As controls, we included a benign KPNA2 variant (p.Ser384=), docking with wild-type NBS1, and a scrambled NLS cargo negative control, docking with wild-type KPNA2. To generate the negative cargo control, the predicted NLS of the NBS1 protein was randomly shuffled, and used as a reference for manual amino acid rearrangement via PyMOL; the shuffled NLS was used as the active residue region in HADDOCK for the negative control docking. Each control was subject to the same pipeline as the pathogenic variants, and each was performed with equal replicates as described above. Numerical results, however, were not reported due to the results being consistent with standard expectations for positive and negative controls.

The complementary docking platforms ClusPro and HADDOCK take radically different approaches to protein–protein interactions. While HADDOCK incorporates user-defined restraints and evaluates models with energy terms and Root Mean Square Deviation (RMSD), a measure of atomic-level positional differences, ClusPro places more emphasis on large-scale sampling and clustering, evaluating models primarily through the Fraction of Common Contacts (FCC), which determines whether binding contacts are preserved despite slight conformational shifts. We ensured a more rigorous and balanced examination by utilizing both platforms, with HADDOCK offering energetic and structural validation and ClusPro emphasizing contact integrity.

KPNA2 Transcriptomic Analysis

Following the suit of other importin-focused computational studies, the findings of our study were correlated with insights into KPNA2 presence and function in cancerous tissues³².GEPIA2 was used to analyze KPNA2 gene expression across 33 human tissue types, comparing cancerous and non-cancerous samples³³. GEPIA2, a large-scale gene expression analysis database for both control and tumor samples, obtains data from tumor and normal samples in both the TCGA and GTEx databases, respectively. A gene expression profile was generated to visualize quantitative differences between healthy and tumor tissues of the same type³³. Seven diverse tissues were then selected for more detailed analysis using box-and-whisker plots³³. Cancerous KPNA2 expression levels were further used to perform a Pearson correlation analysis with NBN (NBS1-coding gene)³³. Lastly, Kaplan–Meier overall survival (OS) curves were generated to compare patient survival rates based on high versus low KPNA2 expression across 33 cancer types, and a Mantel-Cox test was conducted to determine individual p-values and overall statistical significance³³.

Statistical Analysis

All statistical analyses were performed using base R (v4.3.1) and were either integrated within visualization scripts or described in the corresponding figure captions.
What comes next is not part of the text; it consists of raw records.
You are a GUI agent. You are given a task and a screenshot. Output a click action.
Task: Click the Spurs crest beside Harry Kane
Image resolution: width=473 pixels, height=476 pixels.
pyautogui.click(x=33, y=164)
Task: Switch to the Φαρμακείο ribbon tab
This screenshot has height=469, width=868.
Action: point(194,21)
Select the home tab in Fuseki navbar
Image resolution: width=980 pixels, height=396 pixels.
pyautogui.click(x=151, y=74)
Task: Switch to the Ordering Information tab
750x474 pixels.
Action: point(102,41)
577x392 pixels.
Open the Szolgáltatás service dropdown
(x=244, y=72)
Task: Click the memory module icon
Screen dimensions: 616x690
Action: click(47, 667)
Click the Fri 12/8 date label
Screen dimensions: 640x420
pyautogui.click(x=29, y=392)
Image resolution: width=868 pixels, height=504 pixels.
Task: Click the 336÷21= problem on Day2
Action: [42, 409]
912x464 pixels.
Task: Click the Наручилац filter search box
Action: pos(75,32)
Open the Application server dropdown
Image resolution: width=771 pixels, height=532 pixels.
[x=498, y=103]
Both p-values and effect sizes were reported where applicable. Power sizes (when applicable) are reported in above sections of the methodology. T-tests, either Student’s or Welch’s, were applied to directly compare pairwise WT and variant data, while Kruskal-Wallis testing was used for dataset-wide statistical analysis, specifically for datasets without WT/variant conditions; Bonferroni FDR correction was applied to all pairwise statistical tests. Usage of Pearson vs Spearman testing was determined based on visual analysis of data distributions; normality was assumed for all datasets in our study. Statistical significance depicted as ns, non-significant; *P<0.05;**P<0.005. All plots were generated using ggplot2 (v4.0.0), and the majority of custom scripts are provided in Supplementary Document 1.

Computational predictions of importin function have previously been shown to align with experimental validations. For example, Riddick and Macara (2005) combined systems-level simulations with real-time nuclear import assays to validate the operation of computationally-modelled importin-α/β–mediated transport, while Panagiotopoulos et al. (2025) used bioinformatic tools to identify a novel NLS motif for importin-8 that was subsequently confirmed in vitro³⁴^,³⁵. These notable studies provide evidence of experimental validation and the generation of similar findings to computational pipelines that investigate structural insights of various importin proteins. Although not directly replicating these studies, our computational procedure is derived from a combination of modeling and docking approaches, including ClusPro and HADDOCK, similar to those employed in importin-focused or conceptually related investigations³²^,³⁶^,³⁷.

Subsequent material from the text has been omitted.